Anderson believes that one of the reasons why Turgeon has been so well-received while Edsall has been widely criticized has not only to do with how their teams performed and the coaches' images portrayed in the media. The men's basketball team finished 17-15, with a 6-10 record in the Atlantic Coast Conference, yet Turgeon is almost revered for his honesty and humility. Edsall is perceived as being evasive and arrogant.

Turgeon's hiring received the blessing of Gary Williams.

"When you look at the way things happened with Ralph and the way things happened with Gary, Gary went out a hero, as he should, and he endorsed Mark," Anderson said. "There's the difference right there. If it had been different with Ralph it might have been different with Randy. I take full responsibility. You don't know how badly I feel about some of the things that have been written and said about Randy. It's not the person I know and I know it's not the person people are projecting."

As for Anderson, he inherited an athletic program that appeared to be successful but had become badly bloated by the expenses needed to fund 27 teams, including competitive cheerleading and women's water polo. . Those are among the teams that will be cut once the June 30 deadline to raise the necessary funds to keep them going passes.
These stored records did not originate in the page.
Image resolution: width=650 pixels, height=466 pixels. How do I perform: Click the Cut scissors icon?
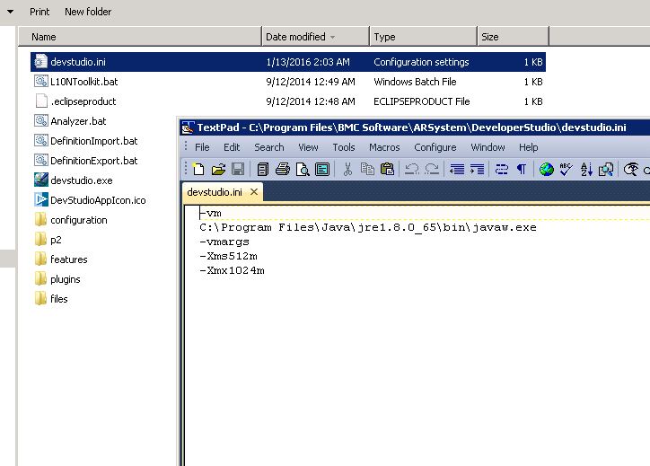pyautogui.click(x=347, y=169)
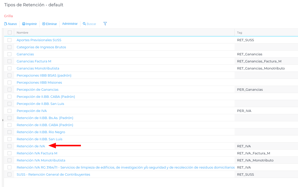Click the Buscar magnifier icon
The image size is (298, 187).
tap(84, 24)
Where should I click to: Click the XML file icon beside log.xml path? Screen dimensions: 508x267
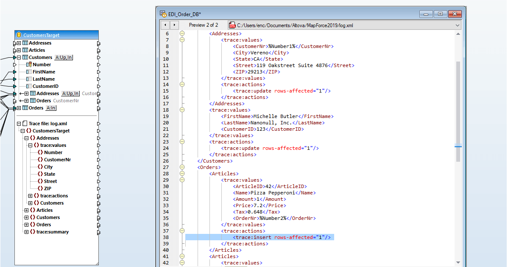232,25
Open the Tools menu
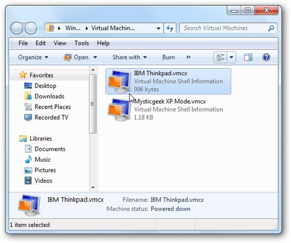291x243 pixels. 81,43
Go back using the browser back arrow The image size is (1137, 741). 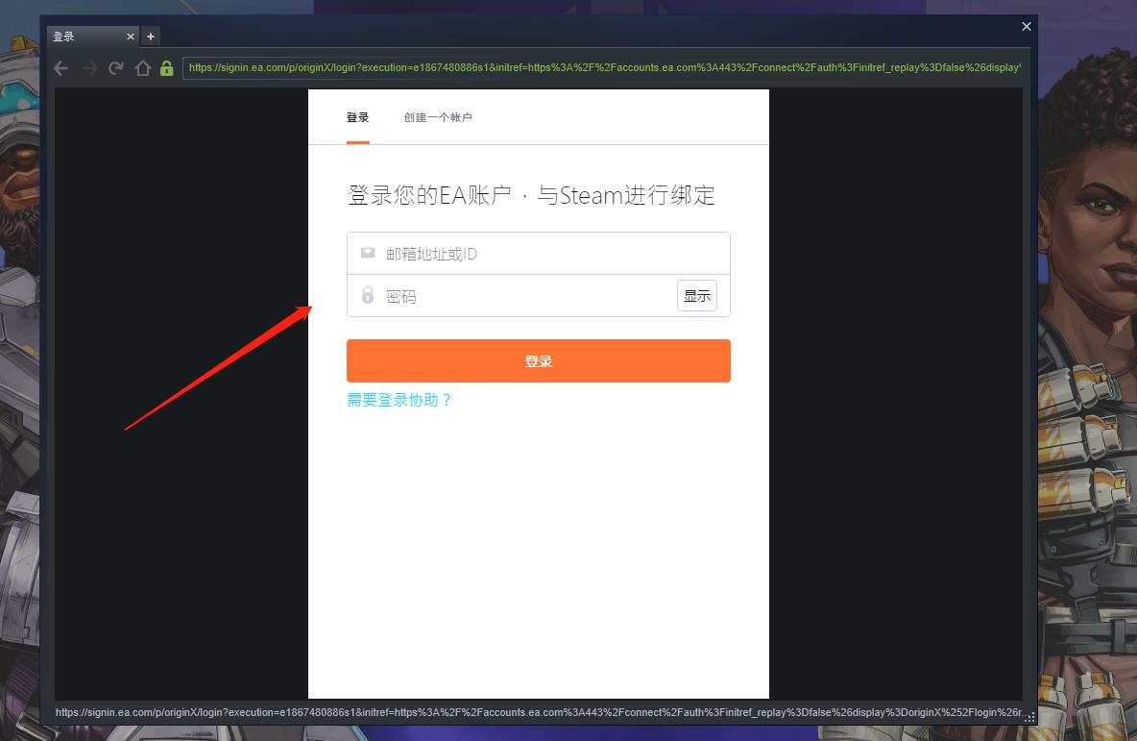[61, 68]
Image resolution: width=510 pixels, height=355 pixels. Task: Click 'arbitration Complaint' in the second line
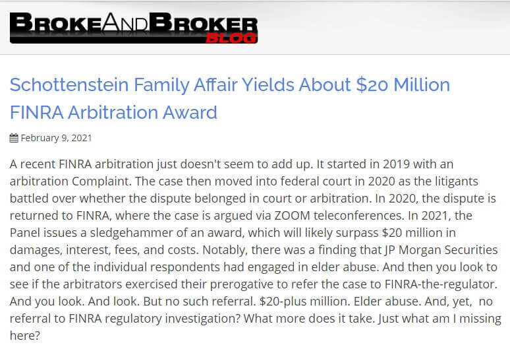click(x=71, y=181)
"I didn't come here to cut any sports," Anderson said. "I think that's the biggest thing I've had to deal with as a challenge. The most difficult thing aside from experiencing death in my family was going in and telling those young people that there was a strong possibility that we might eliminate their sports. I went through a couple of weeks there, that was extremely hard. I don't wish that on anybody. There could be another 2 ½ months that there could be some difficult days ahead for me if it comes out negative."

Given the fact that many at the university weren't aware of the athletic program's shortfall, projected for this fiscal year at nearly $5 million, Anderson said that he "didn't know everything walking in here" and he might have had "some conversations with some folks" had he known . But he said he he has not second-guessed himself for leaving a fairly secure position at West Point.
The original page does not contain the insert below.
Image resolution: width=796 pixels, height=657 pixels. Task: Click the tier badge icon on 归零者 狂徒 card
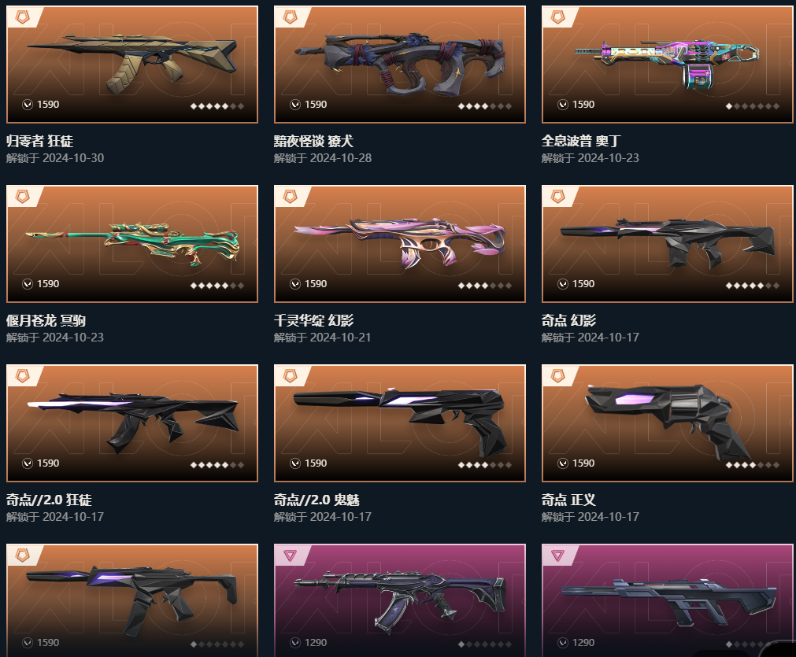(22, 18)
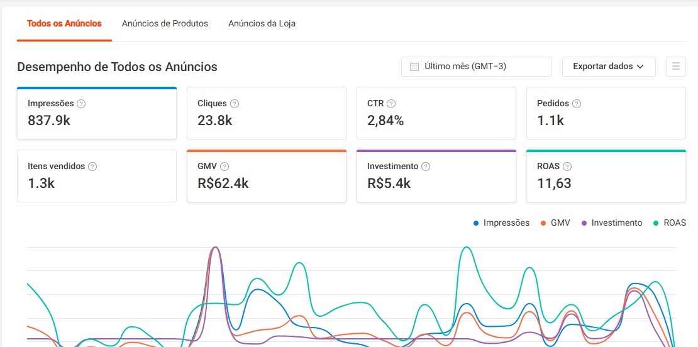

After the cuts are made – and Anderson hopes a couple of teams are saved – the next measuring stick will come this fall. Despite the arrival of five-star recruits Diggs and Good Counsel teammate Wes Brown at running back, as well as the return of most of last year's young defense, the team's record is not expected to improve much in Edsall's second season.

So what happens if the Terps don't improve much, if at all?

"Then we're just going to have alternative plans to get through that, and make things happen the way they will, " Anderson said. "Eventually it will happen. If it doesn't, some other people that I report to will have to answer that question as well. I know I have the support of the president, the chancellor. They see what we're trying to do. I think they feel confident that we're going to get it done. I believe our vision and what we want for the institution is the right thing. At some point in time, I've seen it happen with other people, if they don't believe that, wherever the cards fall, they'll fall. But I can go to sleep at night knowing we're doing the right thing."